Passage for review:
Featured photo by Mike. First Minus Tide of the cycle at 5:06 AM of -0.7 feet. This one and tomorrow are too early to catch anyone but the really early risers, but this weekend there are going to be some steep ones!
61F, 65% humidity, (finally!) bright blue sky with a lot of cirrus cloud, but nothing really else. The wind is at 15mph in town and on the beaches in the upper 20’s. My arms scorched a bit, even in the shade, fewer than 5 minutes outside, but it was at solar noon, what did I expect? Tomrrow 6 seconds shorter. The Wheel has Turned!
Yesterday started late. The newsletter went out even later. There was a tiny bit of sunshine right around suppertime, but otherwise just clouds and clouds and clouds. I felt cloudy, too. Not sure if it was falling asleep out of schedule or what.
I mostly did computer housekeeping and finding files for the first part and then Tempus started frying bacon… wow… I had to go steal a piece! Dang, that stuff smells good! He made us a lovely supper and then headed for Newport to start the paper route after picking up some groceries. I went back to computer housekeeping.
I did manage to finish my biscornu after discovering that my Ott light (the craft light that I use for close work) was non-functional, so I got sand all over my desk. 🙂 I got it done, though. I ended up beating my head against a brick wall for awhile with a file of cheese recipes that would have been lovely if I could have gotten into a readable form.
Tempus picked me up at about 2:30. He was running way earlier than we’ve been. We got going, chatting about what I’d been up to, the elk that he had narrowly avoided and the signs of a bear in Seal Rock and something else dumping trash cans in a couple of other places. As we were doing Bayshore, I was pretty certain that what I was seeing was the Zodiacal Light, but it soon turned to true dawn and that was obvious by the time we were done in Waldport and heading out 34. Venus was high and bright and I kept exclaiming over that.

Record extracts:
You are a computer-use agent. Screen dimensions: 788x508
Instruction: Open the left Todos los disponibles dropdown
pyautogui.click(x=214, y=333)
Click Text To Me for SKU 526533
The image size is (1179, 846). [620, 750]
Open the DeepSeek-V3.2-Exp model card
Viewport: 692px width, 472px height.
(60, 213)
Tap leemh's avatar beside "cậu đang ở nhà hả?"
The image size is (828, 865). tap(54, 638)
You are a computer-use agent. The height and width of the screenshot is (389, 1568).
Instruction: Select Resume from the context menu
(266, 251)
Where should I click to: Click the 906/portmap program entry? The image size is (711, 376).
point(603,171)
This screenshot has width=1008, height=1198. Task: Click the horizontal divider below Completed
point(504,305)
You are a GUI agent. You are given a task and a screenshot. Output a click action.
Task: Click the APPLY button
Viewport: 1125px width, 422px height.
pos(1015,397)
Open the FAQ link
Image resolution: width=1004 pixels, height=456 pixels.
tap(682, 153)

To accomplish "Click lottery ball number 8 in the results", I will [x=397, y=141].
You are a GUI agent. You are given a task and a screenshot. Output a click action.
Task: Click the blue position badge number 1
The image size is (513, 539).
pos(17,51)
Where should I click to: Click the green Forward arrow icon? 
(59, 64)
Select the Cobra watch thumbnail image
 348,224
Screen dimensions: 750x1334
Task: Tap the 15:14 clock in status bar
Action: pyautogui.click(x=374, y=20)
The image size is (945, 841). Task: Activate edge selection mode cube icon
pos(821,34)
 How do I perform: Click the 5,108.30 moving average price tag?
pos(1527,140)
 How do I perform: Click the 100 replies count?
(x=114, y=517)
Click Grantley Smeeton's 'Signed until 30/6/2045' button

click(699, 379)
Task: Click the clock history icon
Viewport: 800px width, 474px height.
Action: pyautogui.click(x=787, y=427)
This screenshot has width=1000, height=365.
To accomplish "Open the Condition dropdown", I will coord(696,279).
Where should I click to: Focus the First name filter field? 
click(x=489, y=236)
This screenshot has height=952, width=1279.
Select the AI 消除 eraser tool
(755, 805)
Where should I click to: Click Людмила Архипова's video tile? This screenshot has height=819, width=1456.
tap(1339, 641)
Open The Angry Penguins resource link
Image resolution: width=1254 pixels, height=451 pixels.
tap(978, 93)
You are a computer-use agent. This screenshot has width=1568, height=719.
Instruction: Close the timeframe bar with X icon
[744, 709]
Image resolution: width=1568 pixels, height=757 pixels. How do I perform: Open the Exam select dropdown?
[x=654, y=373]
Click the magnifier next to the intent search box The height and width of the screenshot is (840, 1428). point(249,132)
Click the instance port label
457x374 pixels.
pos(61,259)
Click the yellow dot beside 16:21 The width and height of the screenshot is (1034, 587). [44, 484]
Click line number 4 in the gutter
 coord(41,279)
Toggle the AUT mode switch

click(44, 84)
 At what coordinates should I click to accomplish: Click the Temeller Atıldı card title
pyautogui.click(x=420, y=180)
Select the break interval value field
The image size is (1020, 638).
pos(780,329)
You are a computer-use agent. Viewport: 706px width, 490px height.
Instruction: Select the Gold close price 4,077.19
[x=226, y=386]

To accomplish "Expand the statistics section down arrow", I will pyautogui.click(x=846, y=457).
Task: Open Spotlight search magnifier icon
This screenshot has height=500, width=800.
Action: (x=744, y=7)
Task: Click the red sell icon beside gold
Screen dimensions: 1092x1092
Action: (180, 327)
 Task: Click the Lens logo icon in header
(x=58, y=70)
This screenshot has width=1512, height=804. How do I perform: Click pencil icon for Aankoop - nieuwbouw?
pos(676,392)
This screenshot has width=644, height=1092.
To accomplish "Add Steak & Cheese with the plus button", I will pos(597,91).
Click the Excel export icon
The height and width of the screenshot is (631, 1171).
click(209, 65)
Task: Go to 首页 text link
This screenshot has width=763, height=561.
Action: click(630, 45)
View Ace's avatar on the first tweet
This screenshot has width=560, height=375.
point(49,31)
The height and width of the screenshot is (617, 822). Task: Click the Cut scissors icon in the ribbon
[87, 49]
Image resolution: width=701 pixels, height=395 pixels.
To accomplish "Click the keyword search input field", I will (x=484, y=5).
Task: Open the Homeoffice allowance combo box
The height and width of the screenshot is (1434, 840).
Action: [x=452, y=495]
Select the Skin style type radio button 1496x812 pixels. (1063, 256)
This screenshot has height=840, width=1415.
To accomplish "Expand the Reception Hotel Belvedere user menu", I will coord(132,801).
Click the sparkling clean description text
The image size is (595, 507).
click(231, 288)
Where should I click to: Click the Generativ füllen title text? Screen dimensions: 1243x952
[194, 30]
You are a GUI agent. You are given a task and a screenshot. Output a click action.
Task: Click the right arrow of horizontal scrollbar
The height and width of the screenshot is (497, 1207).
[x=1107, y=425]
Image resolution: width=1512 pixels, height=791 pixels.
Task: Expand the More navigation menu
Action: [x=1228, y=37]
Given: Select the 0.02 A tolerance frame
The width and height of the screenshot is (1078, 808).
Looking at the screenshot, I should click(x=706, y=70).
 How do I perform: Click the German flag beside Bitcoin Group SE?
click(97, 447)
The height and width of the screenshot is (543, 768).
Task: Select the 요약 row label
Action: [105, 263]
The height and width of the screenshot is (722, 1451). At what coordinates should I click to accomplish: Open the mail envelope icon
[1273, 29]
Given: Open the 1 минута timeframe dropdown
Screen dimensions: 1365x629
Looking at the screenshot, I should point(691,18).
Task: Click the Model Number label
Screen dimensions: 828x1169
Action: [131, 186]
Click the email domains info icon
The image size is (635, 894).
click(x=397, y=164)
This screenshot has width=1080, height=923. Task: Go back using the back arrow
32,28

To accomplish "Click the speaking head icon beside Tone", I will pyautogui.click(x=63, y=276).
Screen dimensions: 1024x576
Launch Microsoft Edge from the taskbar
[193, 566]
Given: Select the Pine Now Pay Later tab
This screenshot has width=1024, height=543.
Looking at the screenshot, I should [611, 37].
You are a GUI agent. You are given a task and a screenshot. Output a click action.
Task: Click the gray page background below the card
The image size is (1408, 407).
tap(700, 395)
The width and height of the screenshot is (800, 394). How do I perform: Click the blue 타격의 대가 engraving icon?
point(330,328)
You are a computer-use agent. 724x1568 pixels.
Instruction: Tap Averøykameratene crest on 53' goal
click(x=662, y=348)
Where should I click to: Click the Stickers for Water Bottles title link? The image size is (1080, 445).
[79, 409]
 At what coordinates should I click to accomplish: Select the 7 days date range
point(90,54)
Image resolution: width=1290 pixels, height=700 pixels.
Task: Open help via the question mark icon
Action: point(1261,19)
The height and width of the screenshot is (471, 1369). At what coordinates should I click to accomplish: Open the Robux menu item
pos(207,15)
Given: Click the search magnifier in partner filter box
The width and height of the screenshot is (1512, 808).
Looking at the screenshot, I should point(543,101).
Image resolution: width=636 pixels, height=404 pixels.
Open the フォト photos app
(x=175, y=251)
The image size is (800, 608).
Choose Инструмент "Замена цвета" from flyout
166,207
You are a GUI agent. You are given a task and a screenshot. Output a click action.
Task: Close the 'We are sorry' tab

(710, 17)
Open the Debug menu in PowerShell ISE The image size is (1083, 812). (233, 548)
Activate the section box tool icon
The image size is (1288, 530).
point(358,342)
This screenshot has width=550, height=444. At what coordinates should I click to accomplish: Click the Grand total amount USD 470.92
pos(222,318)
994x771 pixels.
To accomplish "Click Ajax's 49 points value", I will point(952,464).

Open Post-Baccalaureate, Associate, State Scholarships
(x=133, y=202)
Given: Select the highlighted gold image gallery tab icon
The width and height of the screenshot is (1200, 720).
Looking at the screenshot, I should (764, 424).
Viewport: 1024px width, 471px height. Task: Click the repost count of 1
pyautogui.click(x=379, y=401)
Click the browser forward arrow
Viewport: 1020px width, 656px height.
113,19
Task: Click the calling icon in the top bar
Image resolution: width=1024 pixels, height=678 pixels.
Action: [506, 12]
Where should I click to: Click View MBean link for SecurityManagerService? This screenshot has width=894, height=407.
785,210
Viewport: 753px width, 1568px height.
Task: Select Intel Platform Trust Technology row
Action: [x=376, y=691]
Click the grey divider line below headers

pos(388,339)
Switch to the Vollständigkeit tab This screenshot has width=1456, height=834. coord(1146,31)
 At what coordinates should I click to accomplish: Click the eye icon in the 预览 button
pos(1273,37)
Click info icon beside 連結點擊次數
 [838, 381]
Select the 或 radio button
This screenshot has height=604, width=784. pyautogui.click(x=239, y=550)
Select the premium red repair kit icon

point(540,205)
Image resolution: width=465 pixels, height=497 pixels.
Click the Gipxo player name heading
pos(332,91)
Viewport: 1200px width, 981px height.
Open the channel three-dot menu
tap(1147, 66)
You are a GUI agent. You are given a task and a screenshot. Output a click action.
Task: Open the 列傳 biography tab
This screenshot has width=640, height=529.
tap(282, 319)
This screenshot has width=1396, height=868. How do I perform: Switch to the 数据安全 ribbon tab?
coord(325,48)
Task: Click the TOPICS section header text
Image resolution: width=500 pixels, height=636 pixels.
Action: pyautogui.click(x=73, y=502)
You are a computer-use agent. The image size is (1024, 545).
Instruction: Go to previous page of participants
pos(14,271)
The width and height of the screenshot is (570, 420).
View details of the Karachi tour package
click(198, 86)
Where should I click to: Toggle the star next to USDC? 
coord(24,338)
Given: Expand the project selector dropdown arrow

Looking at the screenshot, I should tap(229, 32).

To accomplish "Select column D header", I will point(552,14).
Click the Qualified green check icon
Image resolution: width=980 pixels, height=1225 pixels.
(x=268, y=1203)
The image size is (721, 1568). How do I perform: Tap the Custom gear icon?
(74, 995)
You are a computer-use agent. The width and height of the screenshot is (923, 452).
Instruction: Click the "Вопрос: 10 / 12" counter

Problem statement: Continue the daily journal entry about the minus tide and the paper route, starting right after its last sentence.

Response box:
We went all the way to the spring and filled our bottles and headed back, and just after we crossed Eckman Lake I cried, “There’s the Moon!” Sure enough, Hecate’s Brooch was swinging from Venus in the growing light. As we did all the little side streets I kept twisting around to see both, which were maybe two fists’ width at arm’s length apart. There is one place, almost in Waldport, where you can see right across the river mouth to the BackBay and in that water, the blue sky, purple cloud, Hecate’s Brooch and Venus all left tracks!
The stripes of cloud across the sky first were purple, then began to pink up. As we were doing Waldport Heights I could still see the Moon, but by the time we were down by the golf course She was beginning to be covered by cloud and that was the last.
The sky was obviously getting more pink and orange by the sun, although the northeastern sky is hard to see on that part of the route, but Tempus and I were both exclaiming over the flame colors as we were doing the streets down by Patterson Park, at the blue, orange and red of the sky and clouds. We finished up as we were heading home with the clouds going silver, although the Sun wasn’t quite past the mountains on this Litha morning. What a celebration!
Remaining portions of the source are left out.